Specific ion effects on protein fragments A dielectric spectroscopy study

Due to its relevance for biotechnological and pharmaceutical applications, the way ions interact with biomolecules and their aqueous environment is one of the most fundamental questions in solvation science. Until today, the fundamentals of our understanding of such interactions originate from the seminal work of Hofmeister in the late 1800’s, who ordered ions according to their efficiency to denature or stabilize proteins.
In the present work we provide molecular-level insight into the most fundamental questions regarding ion-protein and ion-water interactions. By using a combination of Dielectric Relaxation Spectroscopy (DRS) and Terahertz Time-Domain Spectroscopy (THz-TDS), we studied and quantified the interaction of ions with protein fragments.
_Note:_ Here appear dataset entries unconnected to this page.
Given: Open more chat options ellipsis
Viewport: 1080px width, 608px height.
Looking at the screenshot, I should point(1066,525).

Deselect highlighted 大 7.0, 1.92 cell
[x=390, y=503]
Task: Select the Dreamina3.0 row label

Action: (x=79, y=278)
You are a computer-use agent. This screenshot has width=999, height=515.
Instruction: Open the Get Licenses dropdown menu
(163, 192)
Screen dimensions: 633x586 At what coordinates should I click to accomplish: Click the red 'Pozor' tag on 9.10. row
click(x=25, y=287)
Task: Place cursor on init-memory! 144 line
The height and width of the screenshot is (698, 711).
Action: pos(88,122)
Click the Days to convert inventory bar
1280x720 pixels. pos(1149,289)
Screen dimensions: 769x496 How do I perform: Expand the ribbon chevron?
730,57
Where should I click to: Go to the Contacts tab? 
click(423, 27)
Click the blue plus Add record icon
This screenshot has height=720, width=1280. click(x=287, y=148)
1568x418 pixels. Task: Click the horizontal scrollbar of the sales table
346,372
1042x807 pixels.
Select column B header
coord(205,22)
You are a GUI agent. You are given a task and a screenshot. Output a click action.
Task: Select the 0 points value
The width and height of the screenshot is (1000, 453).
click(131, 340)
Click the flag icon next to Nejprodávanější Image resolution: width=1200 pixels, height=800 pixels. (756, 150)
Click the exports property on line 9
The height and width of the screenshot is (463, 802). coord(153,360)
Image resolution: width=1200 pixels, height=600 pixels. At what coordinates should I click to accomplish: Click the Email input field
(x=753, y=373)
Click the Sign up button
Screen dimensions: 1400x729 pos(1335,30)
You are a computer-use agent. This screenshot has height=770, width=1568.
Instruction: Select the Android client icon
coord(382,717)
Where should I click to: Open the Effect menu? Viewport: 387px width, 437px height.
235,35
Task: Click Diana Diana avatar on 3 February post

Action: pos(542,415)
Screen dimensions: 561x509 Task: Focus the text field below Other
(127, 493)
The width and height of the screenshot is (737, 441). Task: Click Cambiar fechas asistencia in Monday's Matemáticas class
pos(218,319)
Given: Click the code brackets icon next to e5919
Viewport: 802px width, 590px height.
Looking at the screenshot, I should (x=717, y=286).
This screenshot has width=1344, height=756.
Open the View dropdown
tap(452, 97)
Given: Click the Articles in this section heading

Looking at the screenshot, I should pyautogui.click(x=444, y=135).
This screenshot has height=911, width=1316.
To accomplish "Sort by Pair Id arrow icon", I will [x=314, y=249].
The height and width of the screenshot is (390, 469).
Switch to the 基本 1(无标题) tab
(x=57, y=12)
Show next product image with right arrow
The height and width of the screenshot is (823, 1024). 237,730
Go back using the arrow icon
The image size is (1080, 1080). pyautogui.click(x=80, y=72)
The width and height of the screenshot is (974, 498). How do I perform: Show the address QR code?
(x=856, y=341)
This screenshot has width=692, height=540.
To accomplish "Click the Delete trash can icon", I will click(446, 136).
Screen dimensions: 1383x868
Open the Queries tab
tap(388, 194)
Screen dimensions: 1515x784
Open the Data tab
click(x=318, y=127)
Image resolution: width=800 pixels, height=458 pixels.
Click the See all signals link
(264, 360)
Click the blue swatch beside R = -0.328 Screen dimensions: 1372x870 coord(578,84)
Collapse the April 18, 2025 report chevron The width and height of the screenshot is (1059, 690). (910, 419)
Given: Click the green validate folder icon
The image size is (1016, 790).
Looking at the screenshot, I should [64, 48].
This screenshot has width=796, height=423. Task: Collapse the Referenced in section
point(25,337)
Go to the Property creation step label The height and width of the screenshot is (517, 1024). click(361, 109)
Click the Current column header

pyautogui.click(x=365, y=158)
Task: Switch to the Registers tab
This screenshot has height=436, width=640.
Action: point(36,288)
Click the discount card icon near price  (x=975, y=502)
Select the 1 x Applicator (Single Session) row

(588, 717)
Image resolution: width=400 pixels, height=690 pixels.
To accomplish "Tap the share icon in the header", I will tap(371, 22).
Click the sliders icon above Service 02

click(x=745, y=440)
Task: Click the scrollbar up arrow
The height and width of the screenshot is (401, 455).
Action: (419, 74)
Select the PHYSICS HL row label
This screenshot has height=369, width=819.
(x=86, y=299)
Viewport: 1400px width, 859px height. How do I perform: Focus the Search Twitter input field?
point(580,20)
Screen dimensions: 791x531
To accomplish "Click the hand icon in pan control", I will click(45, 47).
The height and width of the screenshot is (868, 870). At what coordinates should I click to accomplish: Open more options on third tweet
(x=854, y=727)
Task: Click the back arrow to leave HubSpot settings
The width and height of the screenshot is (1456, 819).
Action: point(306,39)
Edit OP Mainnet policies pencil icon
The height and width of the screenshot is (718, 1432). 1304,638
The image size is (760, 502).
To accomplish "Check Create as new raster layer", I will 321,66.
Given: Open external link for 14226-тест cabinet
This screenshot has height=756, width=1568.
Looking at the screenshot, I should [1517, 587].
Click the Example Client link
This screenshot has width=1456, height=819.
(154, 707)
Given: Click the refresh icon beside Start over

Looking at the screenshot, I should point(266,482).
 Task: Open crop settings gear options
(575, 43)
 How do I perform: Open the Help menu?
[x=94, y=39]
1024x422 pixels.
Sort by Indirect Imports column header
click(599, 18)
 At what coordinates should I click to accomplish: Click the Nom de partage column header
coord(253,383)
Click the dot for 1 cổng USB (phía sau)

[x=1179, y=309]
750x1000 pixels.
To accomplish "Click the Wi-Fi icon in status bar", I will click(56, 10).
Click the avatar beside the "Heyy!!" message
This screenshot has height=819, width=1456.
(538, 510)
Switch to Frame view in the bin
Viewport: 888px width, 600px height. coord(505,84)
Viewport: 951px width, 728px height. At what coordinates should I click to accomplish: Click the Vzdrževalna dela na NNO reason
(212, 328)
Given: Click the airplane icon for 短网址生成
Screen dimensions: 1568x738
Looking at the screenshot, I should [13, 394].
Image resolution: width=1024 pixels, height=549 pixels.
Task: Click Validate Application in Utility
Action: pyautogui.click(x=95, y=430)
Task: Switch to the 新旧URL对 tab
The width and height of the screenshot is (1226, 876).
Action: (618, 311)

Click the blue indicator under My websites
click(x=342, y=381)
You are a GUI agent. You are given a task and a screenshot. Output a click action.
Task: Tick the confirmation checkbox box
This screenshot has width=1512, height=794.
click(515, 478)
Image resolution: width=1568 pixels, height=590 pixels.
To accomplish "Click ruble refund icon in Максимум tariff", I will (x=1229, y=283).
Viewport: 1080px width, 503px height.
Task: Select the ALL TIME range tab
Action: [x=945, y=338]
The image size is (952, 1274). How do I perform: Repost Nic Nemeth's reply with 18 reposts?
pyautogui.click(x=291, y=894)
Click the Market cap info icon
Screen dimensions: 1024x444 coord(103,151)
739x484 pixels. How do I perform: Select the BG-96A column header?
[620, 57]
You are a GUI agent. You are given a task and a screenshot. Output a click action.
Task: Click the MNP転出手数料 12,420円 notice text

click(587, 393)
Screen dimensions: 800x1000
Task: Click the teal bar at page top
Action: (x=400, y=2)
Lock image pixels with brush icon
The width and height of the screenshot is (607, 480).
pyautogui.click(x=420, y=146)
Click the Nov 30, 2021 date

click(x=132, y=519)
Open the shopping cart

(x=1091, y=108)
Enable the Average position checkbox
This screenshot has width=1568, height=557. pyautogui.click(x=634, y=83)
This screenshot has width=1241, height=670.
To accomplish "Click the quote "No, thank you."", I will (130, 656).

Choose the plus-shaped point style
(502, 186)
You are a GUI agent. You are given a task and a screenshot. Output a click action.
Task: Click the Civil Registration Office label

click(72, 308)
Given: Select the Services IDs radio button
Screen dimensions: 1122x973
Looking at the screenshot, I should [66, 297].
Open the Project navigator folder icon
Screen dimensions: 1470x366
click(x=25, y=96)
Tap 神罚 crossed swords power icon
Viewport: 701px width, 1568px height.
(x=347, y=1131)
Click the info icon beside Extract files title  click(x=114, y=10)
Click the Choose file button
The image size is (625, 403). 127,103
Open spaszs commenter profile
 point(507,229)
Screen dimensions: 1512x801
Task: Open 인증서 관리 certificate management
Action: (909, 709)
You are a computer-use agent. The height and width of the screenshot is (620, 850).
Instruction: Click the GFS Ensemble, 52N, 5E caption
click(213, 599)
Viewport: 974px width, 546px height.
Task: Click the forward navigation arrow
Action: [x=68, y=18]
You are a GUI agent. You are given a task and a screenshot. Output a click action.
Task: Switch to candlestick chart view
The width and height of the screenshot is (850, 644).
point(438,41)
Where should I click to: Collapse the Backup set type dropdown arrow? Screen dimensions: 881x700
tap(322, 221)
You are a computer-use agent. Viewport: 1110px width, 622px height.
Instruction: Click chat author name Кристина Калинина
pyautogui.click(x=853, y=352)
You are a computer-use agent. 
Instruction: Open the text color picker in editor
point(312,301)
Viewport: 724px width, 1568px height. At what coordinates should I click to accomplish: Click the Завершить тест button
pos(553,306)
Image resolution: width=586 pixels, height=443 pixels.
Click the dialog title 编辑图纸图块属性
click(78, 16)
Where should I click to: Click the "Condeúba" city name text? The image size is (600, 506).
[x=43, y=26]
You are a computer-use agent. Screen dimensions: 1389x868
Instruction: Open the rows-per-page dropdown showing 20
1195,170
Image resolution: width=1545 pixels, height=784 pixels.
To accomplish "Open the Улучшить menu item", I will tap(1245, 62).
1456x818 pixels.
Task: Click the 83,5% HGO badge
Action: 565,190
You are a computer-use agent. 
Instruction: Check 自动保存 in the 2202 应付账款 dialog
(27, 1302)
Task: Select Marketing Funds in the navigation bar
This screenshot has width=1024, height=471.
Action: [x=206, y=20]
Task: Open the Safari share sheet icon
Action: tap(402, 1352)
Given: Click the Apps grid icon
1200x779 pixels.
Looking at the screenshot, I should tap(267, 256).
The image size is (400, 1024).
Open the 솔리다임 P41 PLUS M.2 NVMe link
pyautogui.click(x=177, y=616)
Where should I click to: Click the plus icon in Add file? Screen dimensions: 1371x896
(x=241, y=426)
In our experiments we showed that denaturing ions are able to directly interact with up-to-two amide moieties, the common motif of the protein backbone, with highly denaturing cations showing the highest affinity towards the amide. The interaction strength followed a direct Hofmeister effect, apart from the guanidinium (Gdm⁺) cation, which shows an intermediate interaction strength with amide groups. Further investigation of the origins of this peculiarity suggested that it partially originates from Gdm⁺’s ability to compete with the counter-anion for the same interaction sites, as well as an enhanced affinity of Gdm⁺ to charged terminal groups.
Finally, we study ion-water interactions, focusing on how ions affect the so-called “fast” water relaxation at ~300-400 GHz in the dielectric spectra. Preliminary experiments revealed and interesting scaling of the relaxation amplitude with conductivity, which still remains a topic of study.